Kenny Onatolu

No. 55, 56
- Position: Linebacker

Personal information
- Born: October 8, 1982 (age 43) Chicago, Illinois, U.S.
- Listed height: 6 ft 1 in (1.85 m)
- Listed weight: 235 lb (107 kg)

Career information
- High school: Papillion-La Vista (Papillion, Nebraska)
- College: Nebraska–Omaha
- NFL draft: 2007: undrafted

Career history
- Edmonton Eskimos (2007−2008); Minnesota Vikings (2009−2011); Carolina Panthers (2012);

Career NFL statistics
- Total tackles: 49
- Stats at Pro Football Reference
- Stats at CFL.ca (archive)

= Kenny Onatolu =

American football player (born 1982)

Olayiwola Kehinde "Kenny" Onatolu (born October 8, 1982) is an American former professional football player who played linebacker in the National Football League (NFL) and Canadian Football League (CFL). He was signed by the Edmonton Eskimos as an undrafted free agent in 2007. He played college football for the Nebraska–Omaha Mavericks.

Onatolu also played for the Minnesota Vikings and Carolina Panthers.

==Early life==
Onatolu was born in Chicago, but spent 3 years as a child in his parents' home country of Nigeria.

==College career==
At the University of Nebraska Omaha, Onatolu earned Division II All-America honors as a junior and senior by Collegesportsreport.com, and recorded 324 career total tackles in his collegiate career, fifth in school history. He was named All-North Central Conference after each of his 4 seasons (2nd team his sophomore year), and captured team's Outstanding LB award in 2005 and Defensive MVP award in 2006. Onatolu was also a member of the Super 6 comedy team.

==Professional career==

===Edmonton Eskimos===
After going undrafted in 2007, Onatolu attended an Edmonton Eskimos minicamp after his twin brother Taiwo had a similar experience. He was invited to training camp and eventually made the team.

During his rookie season in the CFL, Onatolu recorded eight tackles and a sack.
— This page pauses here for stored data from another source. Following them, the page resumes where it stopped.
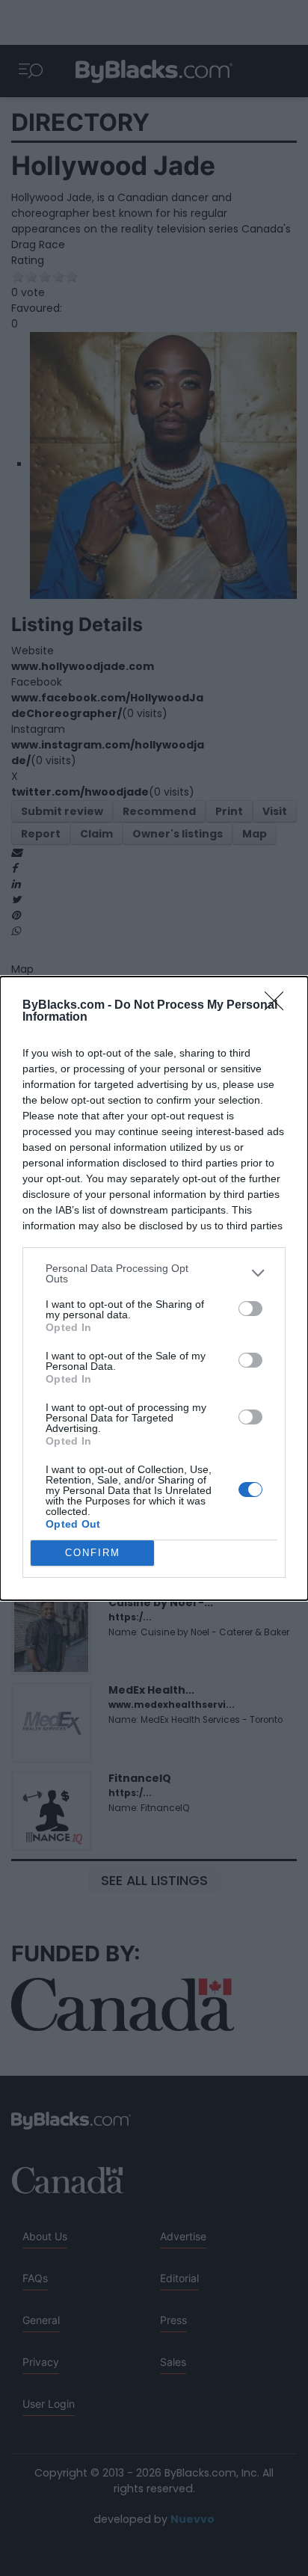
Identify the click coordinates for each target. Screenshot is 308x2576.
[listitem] (154, 1273)
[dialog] (154, 1288)
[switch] (250, 1308)
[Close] (279, 1006)
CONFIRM (92, 1552)
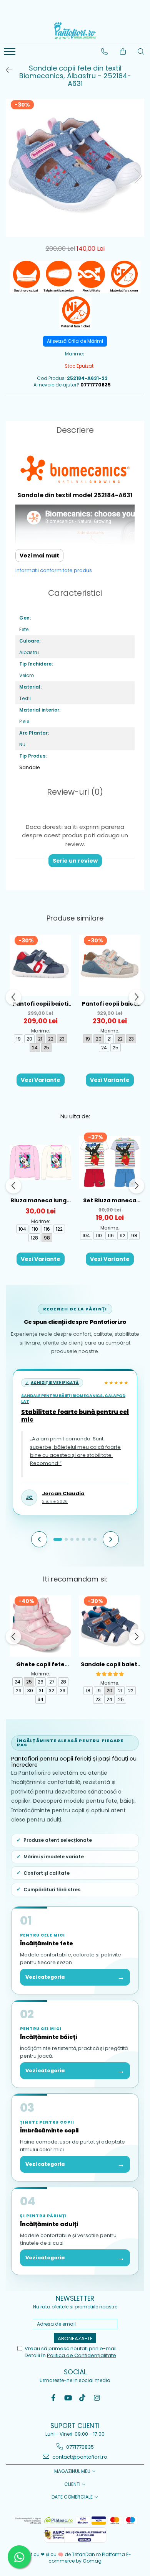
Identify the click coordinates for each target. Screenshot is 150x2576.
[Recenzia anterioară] (39, 1539)
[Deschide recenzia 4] (77, 1539)
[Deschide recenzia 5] (83, 1539)
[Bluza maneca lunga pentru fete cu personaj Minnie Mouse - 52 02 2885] (40, 1162)
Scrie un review (75, 861)
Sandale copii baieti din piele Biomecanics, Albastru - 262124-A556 (110, 1664)
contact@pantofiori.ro (79, 2457)
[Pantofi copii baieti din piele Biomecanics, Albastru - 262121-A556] (40, 965)
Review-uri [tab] (75, 791)
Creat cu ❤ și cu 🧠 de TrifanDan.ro (60, 2554)
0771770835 (79, 2447)
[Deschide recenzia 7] (95, 1539)
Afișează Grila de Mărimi (75, 341)
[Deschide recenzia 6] (89, 1539)
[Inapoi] (6, 70)
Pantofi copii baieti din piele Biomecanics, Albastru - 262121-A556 (40, 1004)
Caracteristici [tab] (75, 592)
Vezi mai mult (39, 555)
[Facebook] (53, 2398)
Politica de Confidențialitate (81, 2355)
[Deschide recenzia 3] (71, 1539)
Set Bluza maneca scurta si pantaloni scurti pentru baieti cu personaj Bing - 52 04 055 (109, 1201)
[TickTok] (82, 2398)
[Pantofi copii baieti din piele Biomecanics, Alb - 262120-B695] (109, 965)
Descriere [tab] (75, 430)
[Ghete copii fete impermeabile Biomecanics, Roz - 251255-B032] (40, 1626)
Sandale (29, 767)
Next (138, 176)
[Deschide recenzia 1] (57, 1539)
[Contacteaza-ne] (104, 51)
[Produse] (10, 53)
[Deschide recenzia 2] (66, 1539)
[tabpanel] (75, 168)
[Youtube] (68, 2398)
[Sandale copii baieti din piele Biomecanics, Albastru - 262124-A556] (109, 1626)
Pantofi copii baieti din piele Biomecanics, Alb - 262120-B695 (110, 1004)
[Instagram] (97, 2398)
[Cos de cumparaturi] (123, 51)
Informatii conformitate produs (53, 570)
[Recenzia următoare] (111, 1539)
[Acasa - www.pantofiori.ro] (75, 30)
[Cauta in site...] (141, 51)
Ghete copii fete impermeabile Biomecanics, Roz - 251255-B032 (40, 1664)
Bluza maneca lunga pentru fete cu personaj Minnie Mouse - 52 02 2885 (40, 1201)
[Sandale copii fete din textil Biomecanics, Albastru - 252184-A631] (75, 168)
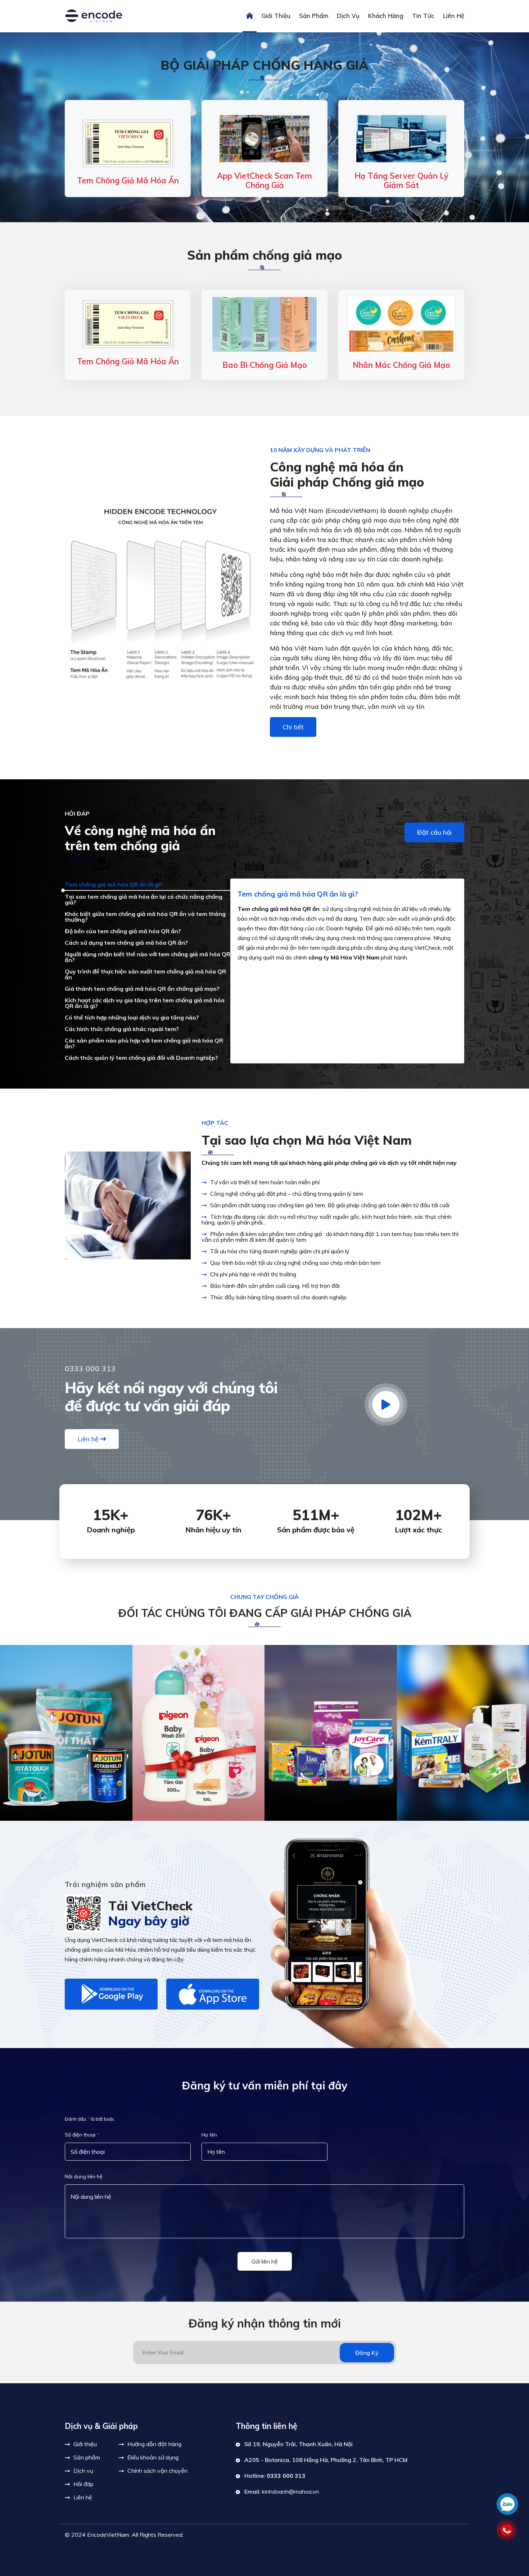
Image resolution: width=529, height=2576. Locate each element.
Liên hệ (453, 15)
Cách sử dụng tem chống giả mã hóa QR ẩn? (126, 942)
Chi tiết (293, 727)
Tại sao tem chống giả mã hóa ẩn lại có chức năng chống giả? (143, 899)
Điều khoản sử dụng (152, 2457)
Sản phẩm (313, 15)
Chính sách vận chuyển (157, 2470)
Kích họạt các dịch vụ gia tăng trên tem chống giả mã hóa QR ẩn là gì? (145, 1003)
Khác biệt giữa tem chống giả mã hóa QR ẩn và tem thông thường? (145, 916)
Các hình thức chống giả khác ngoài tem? (122, 1028)
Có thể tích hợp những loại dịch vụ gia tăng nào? (132, 1017)
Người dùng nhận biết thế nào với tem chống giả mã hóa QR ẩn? (147, 956)
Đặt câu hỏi (434, 832)
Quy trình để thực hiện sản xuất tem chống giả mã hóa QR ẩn (145, 974)
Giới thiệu (276, 15)
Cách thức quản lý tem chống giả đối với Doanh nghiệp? (141, 1057)
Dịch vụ (348, 15)
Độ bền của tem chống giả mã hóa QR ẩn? (123, 931)
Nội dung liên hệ (84, 2176)
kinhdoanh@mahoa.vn (290, 2491)
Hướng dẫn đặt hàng (154, 2444)
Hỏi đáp (83, 2484)
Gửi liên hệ (265, 2261)
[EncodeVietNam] (93, 14)
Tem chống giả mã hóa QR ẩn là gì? (114, 884)
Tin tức (423, 15)
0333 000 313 (286, 2475)
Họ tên (209, 2135)
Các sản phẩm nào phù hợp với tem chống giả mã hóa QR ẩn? (144, 1043)
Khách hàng (385, 15)
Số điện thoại (82, 2135)
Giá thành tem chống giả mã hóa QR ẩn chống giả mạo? (142, 988)
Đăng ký (367, 2352)
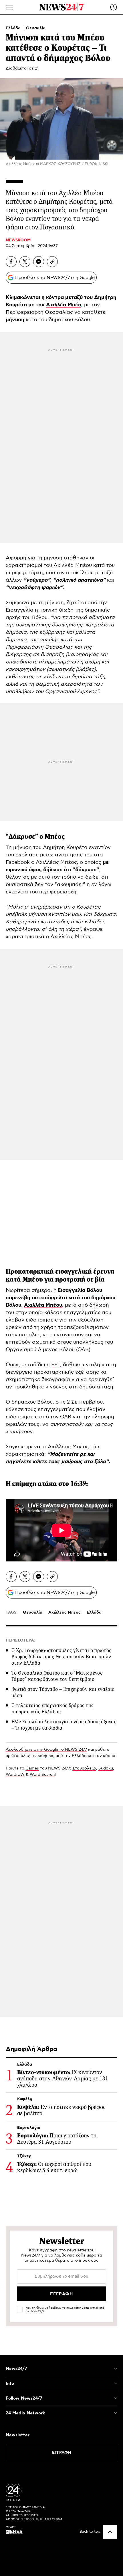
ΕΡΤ (55, 1364)
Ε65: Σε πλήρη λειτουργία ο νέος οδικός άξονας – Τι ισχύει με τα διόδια (63, 1724)
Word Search (42, 1775)
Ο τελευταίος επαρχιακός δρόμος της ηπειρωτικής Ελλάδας (52, 1708)
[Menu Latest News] (113, 7)
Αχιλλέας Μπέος (64, 1612)
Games (32, 1768)
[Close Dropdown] (115, 2368)
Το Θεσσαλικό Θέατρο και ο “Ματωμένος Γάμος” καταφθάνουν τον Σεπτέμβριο (56, 1676)
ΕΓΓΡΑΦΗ (61, 2453)
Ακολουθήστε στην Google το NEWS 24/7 (46, 1750)
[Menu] (9, 7)
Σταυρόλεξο (84, 1768)
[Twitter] (24, 261)
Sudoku (105, 1768)
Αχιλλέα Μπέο (63, 305)
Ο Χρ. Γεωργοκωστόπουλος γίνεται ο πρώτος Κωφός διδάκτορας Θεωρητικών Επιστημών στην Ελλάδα (61, 1656)
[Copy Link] (52, 261)
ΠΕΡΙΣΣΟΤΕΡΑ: (20, 1640)
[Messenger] (38, 261)
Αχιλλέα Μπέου (43, 1305)
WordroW (15, 1775)
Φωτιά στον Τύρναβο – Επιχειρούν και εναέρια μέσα (63, 1692)
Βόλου (94, 1290)
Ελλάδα (14, 28)
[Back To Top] (110, 2532)
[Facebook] (11, 261)
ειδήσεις (46, 1756)
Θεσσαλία (35, 28)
The following season in 2008, he recorded 59 tackles, three sacks and two fumble recoveries.

===Minnesota Vikings===
Onatolu was signed to a future contract by the Minnesota Vikings on December 31, 2008. He made the team as a backup linebacker and was one of the leaders on special teams for the Vikings.

===Carolina Panthers===
Onatolu was signed to a three-year contract by the Carolina Panthers on March 16, 2012. After playing in just four games in the 2012 season, Onatolu was released by the Panthers on April 16, 2013.

==Personal life==
Onatolu earned a bachelor's degree in communications at the University of Nebraska-Omaha, and aspires to have a career in broadcasting. He has an identical twin brother named Taiwo, who was his teammate at Nebraska-Omaha.